Poderão viver sem ter que conhecer ou se preocupar com o avanço das tecnologias que permitem explorar o outro. Não terão a ambição de se tornar milionário à custa da destruição da vida no planeta, então, talvez, o planeta possa ter tempo para recuperar sua natureza e seu ecossistema sem os ataques maciços que têm sofrido até agora.

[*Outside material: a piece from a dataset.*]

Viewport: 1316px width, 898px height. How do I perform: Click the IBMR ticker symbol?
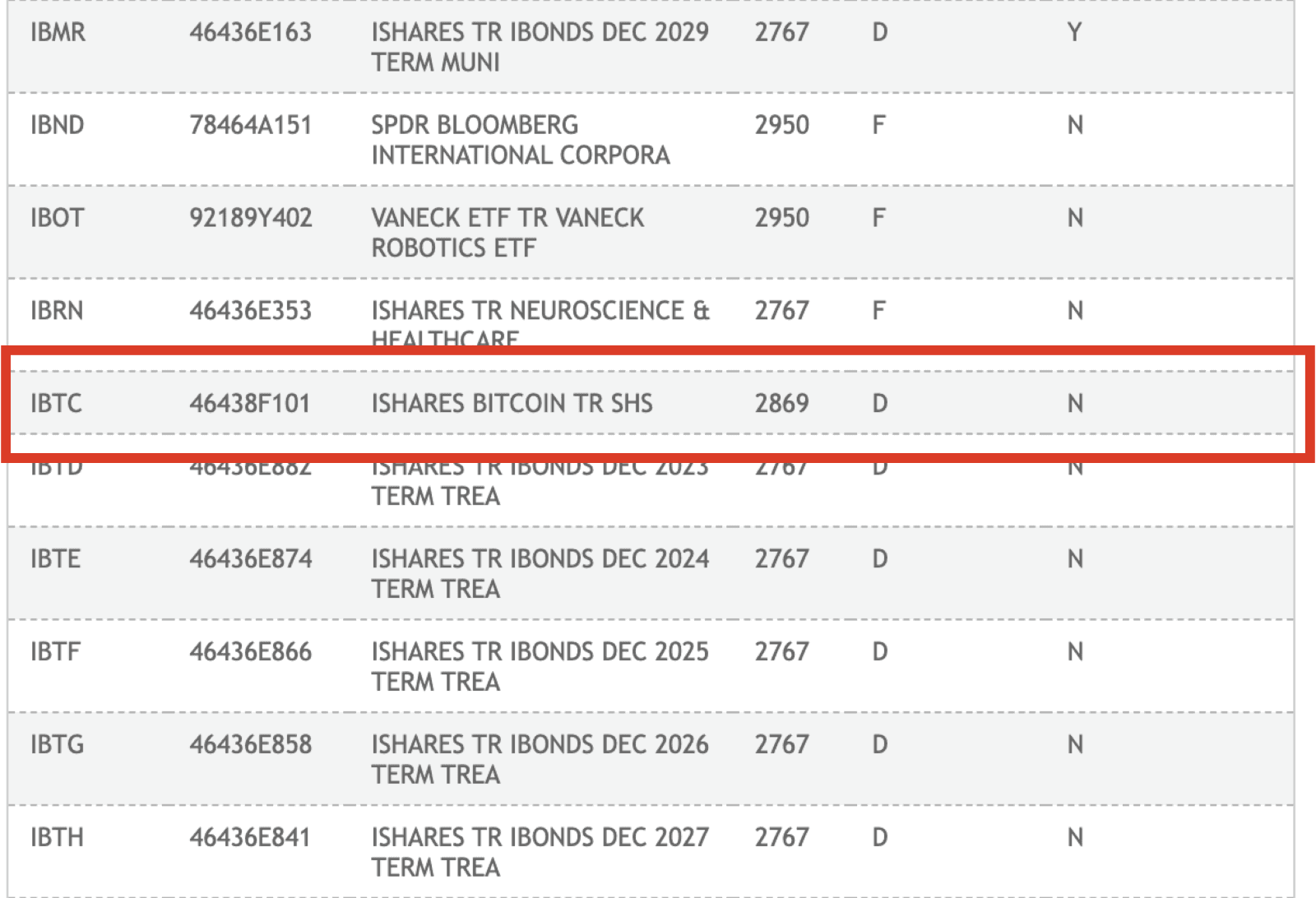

          Eu não proporia – e não acho que deva ser feita – a extinção da educação; menos ainda a queima de livros aos moldes das sanguinárias ditaduras políticas e religiosas que o fizeram tantas vezes na história. Minha ideia é mais a de que a educação formal seja algo a ser dado a todo aquele que a deseje. Sem distinção de cor, raça, sexo ou qualquer outro tipo de nomenclatura ou adjetivo que separe pessoas em grupos distintos. Bastaria apenas que alguma pessoa – criança ou adulto – mostrasse o desejo de aprender para que esse conhecimento, em existindo, lhe fosse dado. Para isso se poderia manter, em todos os lugares do mundo, um número suficiente de escolas nas quais se matriculariam aqueles que lá desejassem estudar. Ninguém poderia ser forçado, seja pelo estado seja pelos pais ou responsáveis, a atravessar os portões de uma escola e sentar-se diante de um professor. Apenas o desejo, apenas a curiosidade, apenas a sede de conhecimento, apenas o amor pelas ciências faria com que alguém se tornasse um aluno... e um professor.

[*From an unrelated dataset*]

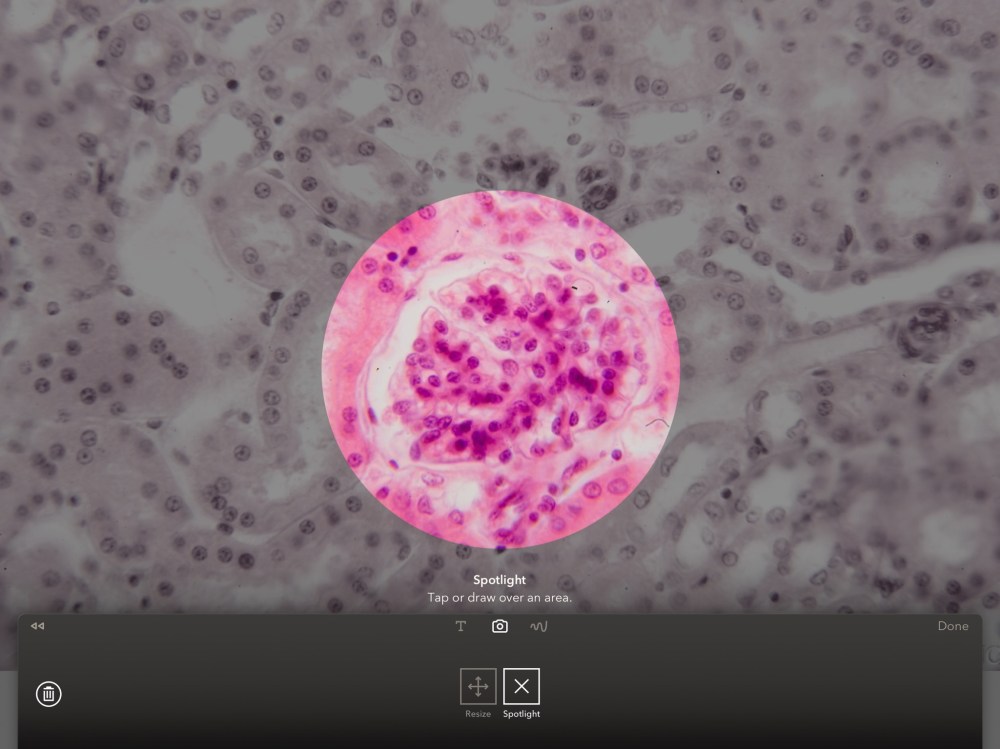This screenshot has width=1000, height=749.
Task: Click the Spotlight label under the X icon
Action: [521, 714]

          Mal consigo vislumbrar a quantidade de mudanças que essa nova postura diante da educação poderia trazer. Pensei em quanto menos pessoas se formariam em cursos para os quais não tiveram vocação ou vontade, quantas menos se tornariam profissionais sofríveis, quantas menos seriam protagonistas de erros capazes de causar grandes danos e até a morte de pessoas a seus cuidados. Pensei que o número de profissionais capacitados em muitas áreas importantes seria drasticamente reduzido e, em alguns casos – como na medicina, por exemplo – isso poderia resultar na falta desses profissionais para atender as necessidades da população em muitas cidades do mundo. Mas, venhamos e convenhamos, isso já não acontece?

Conclusão

Enfim, tudo o que escrevi aqui é pouco mais do que um esboço de pensamento, ainda estou na fase de passar horas rolando na cama, tentando imaginar quais seriam as consequências dessa minha ideia se aplicada, nessa ou naquela área. Em alguns casos chego à conclusão de que poderia haver mortes e sofrimentos, então tento pesar essas mortes e sofrimentos possíveis com as mortes e os sofrimentos que existem agora em consequência das falhas e dos derivados do sistema atual. Então tento pesar essas mortes e sofrimentos possíveis com as mortes e os sofrimentos que acontecerão em consequência das falhas e dos derivados do sistema atual. Novamente não sei a resposta e não sei se existe uma, mas penso nos tantos e tantos avisos, indícios e provas de que estamos levando nossa raça à extinção – e muitas outras além da nossa, talvez todas – e me pergunto se o abandono dessa ideia de dar educação a todos (queiram eles ou não) e, em lugar disso, a adoção do novo sistema de educação voluntária não poderia ser uma forma eficaz de “salvar o planeta”, como dizem muitos dos que não sabem que não é o planeta que precisa ser salvo e sim a vida que ele abriga.

Esse artigo foi escrito só para fazer essa pergunta. Quer tentar respondê-la?